I use SeeYou on every flight, such an awesome program for flight analysis.  I generally only look at, then compare with the top 10 placers for the day (see attached *.pdf for quickness/ease)..

*Start Time (just through soaring spot)
- did the winner, or general pack with 900 points start early, mid, late?

*Start Height (compared to the other starters)
- often you can see then if someone got a wave climb pre-start, or whether you were in the ballpark of a good start height.  
- such a critical part of the flight, start high and right over your start point - IN an UP cycle.  Often these come and go every 15-20mins, so waiting for it is well worth it (unless you think that it's a distance day)

*Achieved Speeds
- for general interest really, as it's the points that matter!

*Average Climb Rate for the day 
- this a real leveller sometimes, amazing how much better the top guns can pick the better climbs

*Percentage time thermalling
- generally less than 30% is good
- again, compare to the top 10 for the day, you might find that <20% was good for the day, or 35%!?

*Alt Loss
- a great way to see how quickly you're centring climbs
- downside, everyone has different logging rates.  If someone flies with 1sec, they'll generally have a poor figure in this section.  If you have yours set on 10sec, often your result will look grand.
- thankfully most pilots fly off 4sec, so it'll still give you a good indication of how you're going against others.

*Tries
- Easy way to see how much time you're losing in mucking around in unwanted climbs, that you should've just bumped and moved on.  
- I record my tries like this:  6 tries, 5.5mins 'wasted'.

*Netto (in cruise)
- just experimenting with this one now myself.  I think it shows what the average air you were flying through was doing.  
- I'm aiming to have better than 0.7kts or better each day atm

*L/D
- means nothing without the next part (unless flying in 18m class where all the gliders are identical in performance)

*L/D Difference
- I fly a Cirrus (36:1); if I get 40:1 for the day, I mark it down as +4
- then compare across the 10 top place getters for the day.  It'll then show, how I'm going in relative terms

*Average Glide
- keep in mind glider performance, but how do my glide distances shape up

*IAS
- Average cruise speed for the day.  This might show that you're flying to slow in general between climbs for the day, or about right.

*Extra Distance
- the extra kilometres covered in deviations.
- compare the task length with the straight line distance covered
- I use 7% as a number to stay within for the day.  300km task, ok to fly an extra 21km?



Of course, the most can be learnt from talking with as many people as possible about the flight at the bar - often this is the best part of the day/gliding!


SeeYou,
WPP

P.s.
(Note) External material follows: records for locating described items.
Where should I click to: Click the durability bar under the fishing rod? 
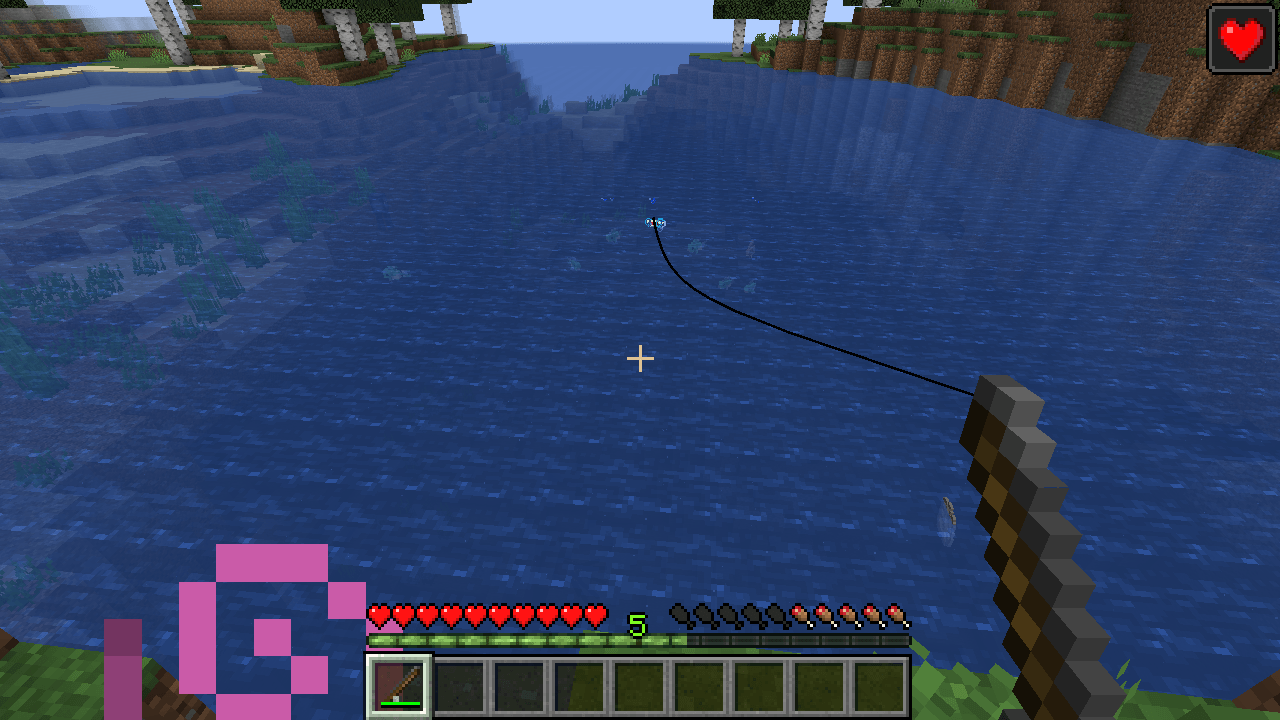[398, 703]
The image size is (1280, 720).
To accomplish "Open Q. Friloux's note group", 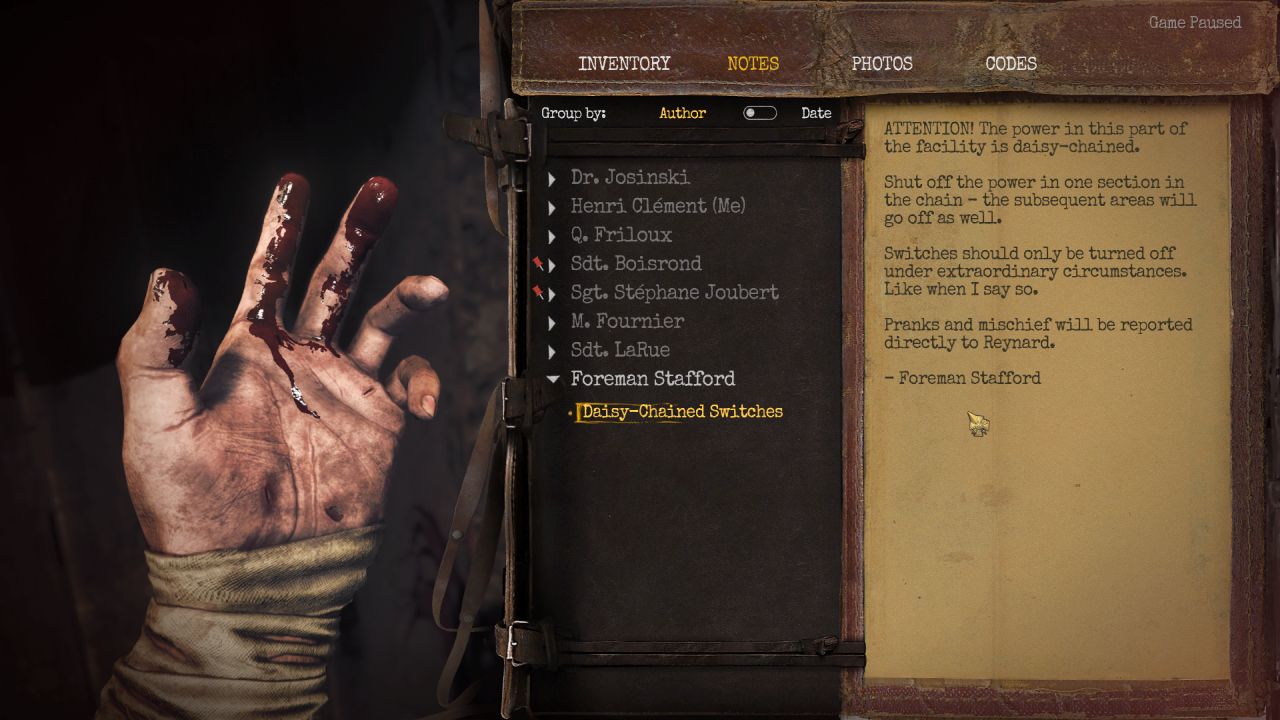I will coord(621,235).
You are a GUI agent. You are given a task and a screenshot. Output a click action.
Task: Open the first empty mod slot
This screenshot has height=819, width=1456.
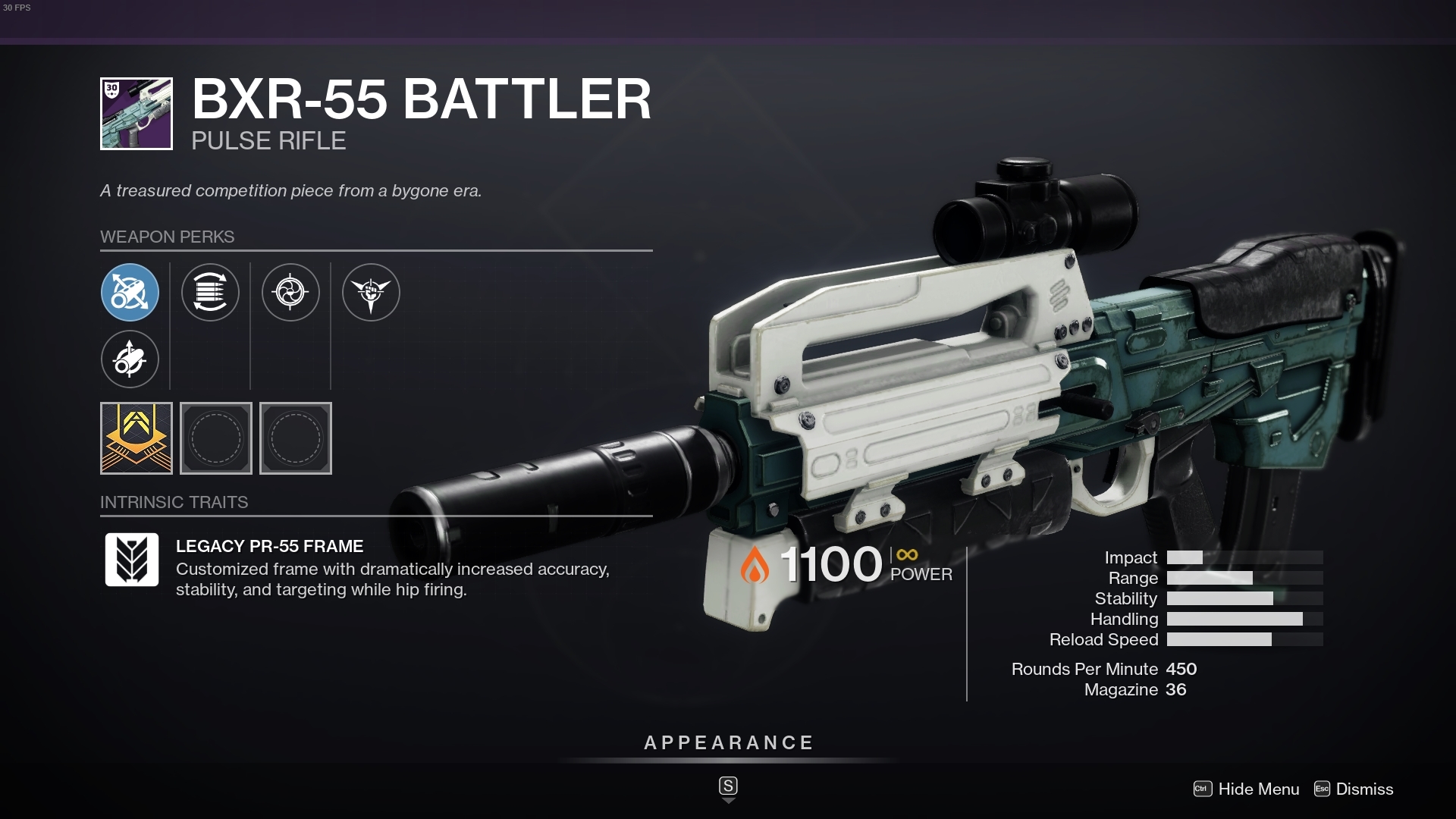[216, 438]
I just add in the start time on the left, and Netto on the right atm.

Attachment: Comp flight analysis.pdf
Description: Adobe PDF document





On 22/03/2013, at 3:28 PM, Trezise <[email protected]> wrote:

I would be very interested to hear the views of pilots who regularly use See You to analyse flight performance; particularly those at the pointy end of the comp fields. Maybe this could be broken down into practice and comps situations. Main issues would be what do you look at, and what relative importance do you place on each aspect. Has this tool provided any tangible benefits to your flying in enabling things to be done differently in the future, or do you just see it as a historical record of things past, and leave it at that.